Fight Goes On for ‘Never Trump’ Movement: ‘He Will Be Stopped,’ Delegate Says
“This is not a sure thing for Donald Trump," he said on "Powerhouse Politics."
-- Some bound Republican delegates are still convinced that they will get to vote according to their conscience, hoping to prevent Donald Trump from becoming the Republican Party’s nominee. Recent developments, however, show a dwindling likelihood that such efforts will be successful.
On this week’s episode of “Powerhouse Politics,” ABC News Chief White House Correspondent Jonathan Karl and Political Director Rick Klein spoke with one “Never Trump” delegate, who is bound to vote for Donald Trump but hopes to vote for another candidate, and the chairman of the South Carolina Republican Party, who plans to vote for Trump.
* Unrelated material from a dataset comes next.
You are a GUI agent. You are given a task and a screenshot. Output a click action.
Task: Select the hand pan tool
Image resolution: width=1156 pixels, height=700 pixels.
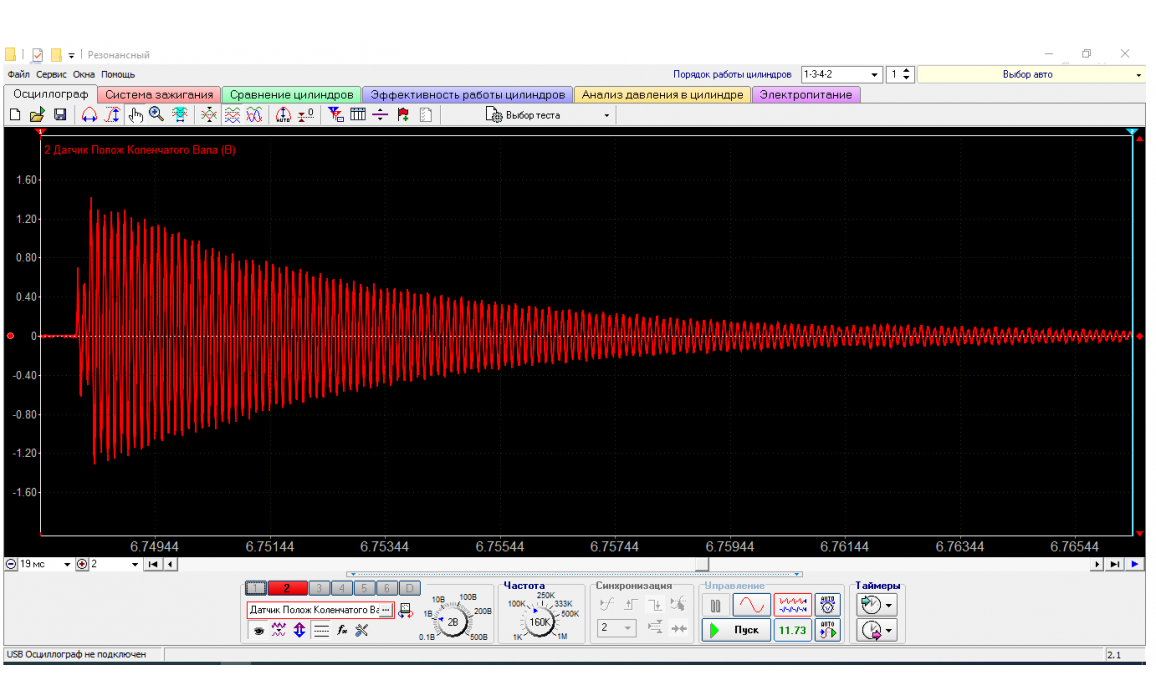[x=136, y=115]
Beau Correll, a member of the Virginia delegation to the Republican National Convention in Cleveland, who supports the movement to release bound delegates, told Karl and Klein that “Donald Trump is living in fantasy.” Correll claims to have enough support among like-minded Republicans to challenge the party’s rules in order to unbind delegates by submitting a minority report to the floor of the convention.
The leader of that movement, Colorado delegate Kendal Unruh, has told ABC News that she will no longer pursue a minority report.
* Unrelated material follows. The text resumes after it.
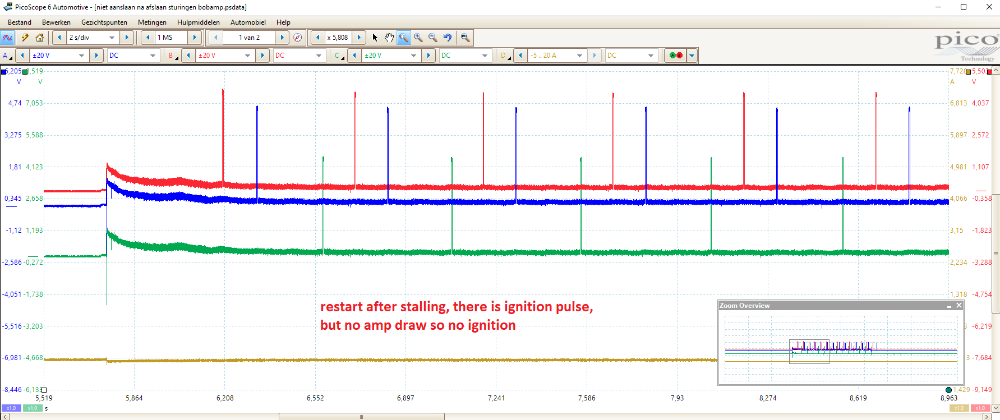
Task: Click the zoom-to-full-view icon
Action: (463, 37)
Correll accused the RNC of undermining efforts to challenge the rules, saying “the RNC, in collusion with the Trump campaign, faked a printer jam” in order to combat efforts to unbind delegates, referring to a delay at a Thursday Rules Committee proceeding that the chairman of the committee originally attributed to a technical malfunction.
“He will be stopped,” Correll said, referring to Trump. “This is not a sure thing for Donald Trump. And until he is the nominee, he is not the nominee.”
Matt Moore, chairman of the South Carolina Republican Party, pushed back, saying that “a person won under the rules that we set out and that should be respected,” referring to Trump.
“I don’t think that even if this did get to the convention floor there’s a majority of delegates who are willing to do something so unprecedented … and wrangle the nomination from someone who duly won the nomination,” Moore said, discussing the possibility of a minority report being submitted to the floor.
Efforts to unbind delegates were set back Thursday night at an RNC Rules Committee meeting. A proposal to unbind delegates was defeated after leaders could not reach the number of votes to even have a discussion.
Unruh, the delegate from Colorado who had been leading efforts to submit a minority report to the convention, told ABC News today that rather than continue to advocate for a vote on the convention floor by submitting a minority report, delegates who are supportive of the unbinding efforts should instead vote their conscience, regardless of party rules.
"The rules committee is not granting us any rights," Unruh told ABC News. "The delegates have the power: Take the power.”
This means that efforts to force a vote on the convention floor have been dropped.
ABC News’ Ryan Struyk, Shushannah Walshe, and John Parkinson contributed to this report.